Cette guerre montre d'étranges complicités. Croire que l'armée russe s'oppose fondamentalement aux wahhabites est faux: de nombreux indices mettent en lumière une complicité entre wahhabites et autorités russes. La littérature wahhabite est imprimée en Russie. Les quartiers généraux wahhabites échappent mystérieusement aux bombardements tandis que ces derniers se déchaînent contre les civils. Politiquement, Poutine a besoin des wahhabites pour justifier sa guerre contre le terrorisme. Et les wahhabites ont besoin de la guerre pour vivre.
3. Le Caucase Nord ainsi que le Caucase Sud sont ou ont été des conquêtes coloniales russes. Au XIXe, le tsarisme a entrepris de conquérir le Caucase, y compris les possessions de l'Empire ottoman. La guerre a duré pratiquement 50 ans, de 1818 à 1864. Cette région est devenue d'autant plus importante pour le pouvoir russe qu'on a commencé d'y découvrir du pétrole à Bakou.
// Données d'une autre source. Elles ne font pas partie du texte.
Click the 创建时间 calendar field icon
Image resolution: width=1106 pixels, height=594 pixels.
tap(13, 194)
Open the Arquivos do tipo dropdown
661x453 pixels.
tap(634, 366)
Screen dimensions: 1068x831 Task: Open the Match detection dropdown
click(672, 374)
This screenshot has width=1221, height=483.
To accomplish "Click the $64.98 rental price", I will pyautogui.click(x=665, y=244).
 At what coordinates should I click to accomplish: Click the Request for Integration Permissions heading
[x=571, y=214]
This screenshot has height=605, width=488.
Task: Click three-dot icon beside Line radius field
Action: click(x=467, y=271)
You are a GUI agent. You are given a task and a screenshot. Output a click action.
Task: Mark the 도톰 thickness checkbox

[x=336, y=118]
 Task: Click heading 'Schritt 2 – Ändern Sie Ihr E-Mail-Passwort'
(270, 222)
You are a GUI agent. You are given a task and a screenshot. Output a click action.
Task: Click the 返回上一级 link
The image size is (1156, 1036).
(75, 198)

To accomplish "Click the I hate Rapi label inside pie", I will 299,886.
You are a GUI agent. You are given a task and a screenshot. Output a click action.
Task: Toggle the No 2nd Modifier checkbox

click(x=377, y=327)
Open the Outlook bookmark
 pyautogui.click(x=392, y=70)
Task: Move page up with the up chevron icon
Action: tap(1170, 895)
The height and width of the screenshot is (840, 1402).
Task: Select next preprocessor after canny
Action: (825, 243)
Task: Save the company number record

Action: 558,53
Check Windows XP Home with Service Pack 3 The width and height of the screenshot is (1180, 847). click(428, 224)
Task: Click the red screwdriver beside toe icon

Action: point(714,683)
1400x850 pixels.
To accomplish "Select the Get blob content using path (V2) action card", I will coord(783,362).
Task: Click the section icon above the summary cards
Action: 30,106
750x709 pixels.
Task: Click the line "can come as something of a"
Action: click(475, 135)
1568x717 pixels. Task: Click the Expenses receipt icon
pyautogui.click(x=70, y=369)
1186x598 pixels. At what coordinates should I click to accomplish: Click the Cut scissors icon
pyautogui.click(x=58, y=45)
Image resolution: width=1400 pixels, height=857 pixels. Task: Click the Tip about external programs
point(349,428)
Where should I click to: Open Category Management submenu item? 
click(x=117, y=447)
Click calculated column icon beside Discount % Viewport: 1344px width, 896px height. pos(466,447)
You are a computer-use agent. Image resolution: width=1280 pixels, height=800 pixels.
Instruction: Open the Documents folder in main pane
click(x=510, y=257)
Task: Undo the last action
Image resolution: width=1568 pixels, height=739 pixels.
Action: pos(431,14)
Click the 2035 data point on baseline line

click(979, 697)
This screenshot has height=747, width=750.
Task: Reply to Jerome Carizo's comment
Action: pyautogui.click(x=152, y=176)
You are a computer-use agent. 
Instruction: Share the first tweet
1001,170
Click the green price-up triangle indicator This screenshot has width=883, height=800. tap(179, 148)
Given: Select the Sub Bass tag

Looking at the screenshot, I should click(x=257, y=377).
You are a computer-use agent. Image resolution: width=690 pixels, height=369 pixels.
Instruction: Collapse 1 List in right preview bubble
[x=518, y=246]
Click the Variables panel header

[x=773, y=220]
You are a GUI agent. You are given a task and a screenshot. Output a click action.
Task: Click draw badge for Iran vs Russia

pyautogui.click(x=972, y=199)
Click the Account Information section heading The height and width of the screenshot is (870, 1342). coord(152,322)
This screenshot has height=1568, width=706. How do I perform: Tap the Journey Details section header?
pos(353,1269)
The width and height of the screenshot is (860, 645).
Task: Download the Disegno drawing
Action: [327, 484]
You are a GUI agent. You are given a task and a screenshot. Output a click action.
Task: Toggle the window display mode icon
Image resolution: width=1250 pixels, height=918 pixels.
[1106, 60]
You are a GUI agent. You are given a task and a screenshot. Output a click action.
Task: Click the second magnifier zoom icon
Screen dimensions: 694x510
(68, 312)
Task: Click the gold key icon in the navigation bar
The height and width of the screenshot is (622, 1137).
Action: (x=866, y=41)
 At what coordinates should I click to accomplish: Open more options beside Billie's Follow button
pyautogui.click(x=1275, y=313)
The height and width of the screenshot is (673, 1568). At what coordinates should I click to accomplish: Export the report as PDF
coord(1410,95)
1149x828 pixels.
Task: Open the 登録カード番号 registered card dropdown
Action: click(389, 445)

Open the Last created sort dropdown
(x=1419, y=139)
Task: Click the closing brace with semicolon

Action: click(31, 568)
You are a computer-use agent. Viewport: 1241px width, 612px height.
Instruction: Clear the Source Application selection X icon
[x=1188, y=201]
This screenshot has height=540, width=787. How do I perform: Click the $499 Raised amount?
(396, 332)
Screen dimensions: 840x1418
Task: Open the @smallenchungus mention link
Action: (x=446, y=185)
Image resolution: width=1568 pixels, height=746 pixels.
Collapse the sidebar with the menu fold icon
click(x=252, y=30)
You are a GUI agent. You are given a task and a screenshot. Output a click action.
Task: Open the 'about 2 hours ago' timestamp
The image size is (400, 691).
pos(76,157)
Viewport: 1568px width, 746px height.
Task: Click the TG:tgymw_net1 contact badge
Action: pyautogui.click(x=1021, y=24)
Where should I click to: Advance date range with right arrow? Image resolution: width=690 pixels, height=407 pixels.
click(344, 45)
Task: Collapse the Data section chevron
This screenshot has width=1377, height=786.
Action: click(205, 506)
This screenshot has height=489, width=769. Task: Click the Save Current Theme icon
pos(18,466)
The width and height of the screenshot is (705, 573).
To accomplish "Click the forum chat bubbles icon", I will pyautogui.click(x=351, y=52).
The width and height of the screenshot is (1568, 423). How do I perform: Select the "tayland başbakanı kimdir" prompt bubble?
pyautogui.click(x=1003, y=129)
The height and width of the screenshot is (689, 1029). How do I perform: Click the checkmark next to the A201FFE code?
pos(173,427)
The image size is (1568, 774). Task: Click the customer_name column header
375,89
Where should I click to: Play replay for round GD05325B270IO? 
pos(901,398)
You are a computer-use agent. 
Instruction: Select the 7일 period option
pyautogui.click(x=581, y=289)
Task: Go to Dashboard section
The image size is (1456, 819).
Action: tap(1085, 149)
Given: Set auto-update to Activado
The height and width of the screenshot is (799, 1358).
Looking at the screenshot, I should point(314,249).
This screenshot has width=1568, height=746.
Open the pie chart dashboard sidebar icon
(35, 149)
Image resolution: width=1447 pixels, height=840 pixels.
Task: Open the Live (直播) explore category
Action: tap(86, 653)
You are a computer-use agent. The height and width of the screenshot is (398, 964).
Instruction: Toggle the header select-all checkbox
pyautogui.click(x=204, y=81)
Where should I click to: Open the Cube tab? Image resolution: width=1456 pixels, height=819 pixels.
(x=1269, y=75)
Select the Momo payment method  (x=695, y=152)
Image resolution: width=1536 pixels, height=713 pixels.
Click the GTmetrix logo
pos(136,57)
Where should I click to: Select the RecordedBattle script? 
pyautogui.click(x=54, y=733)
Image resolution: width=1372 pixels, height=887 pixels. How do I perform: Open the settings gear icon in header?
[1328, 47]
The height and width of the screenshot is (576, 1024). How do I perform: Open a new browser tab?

4. Au XIXe siècle, l'islam s'est imposé comme ciment unificateur de la résistance caucasienne, comme moyen de résister à la domination grand-russe et orthodoxe. L'islam pratiqué traditionnellement en Tchétchénie est soufi, appartenant à la branche sunnite. C'est un islam très intérieur, mystique, mêlé de paganisme et respectueux des femmes.
Nous sommes aujourd'hui face à un défi. Les Etats-Unis et la Russie considèrent que les mouvements de résistance influencés par l'islam sont les responsables des attentats de New York. Nous devons opérer une séparation radicale entre les luttes des peuples et ceux qui prétendent parler en leur nom. Gardons-nous surtout d'assimiler le peuple tchétchène à la monarchie saoudienne ou à ses agents. Nous ne marcherons pas dans la combine de Poutine.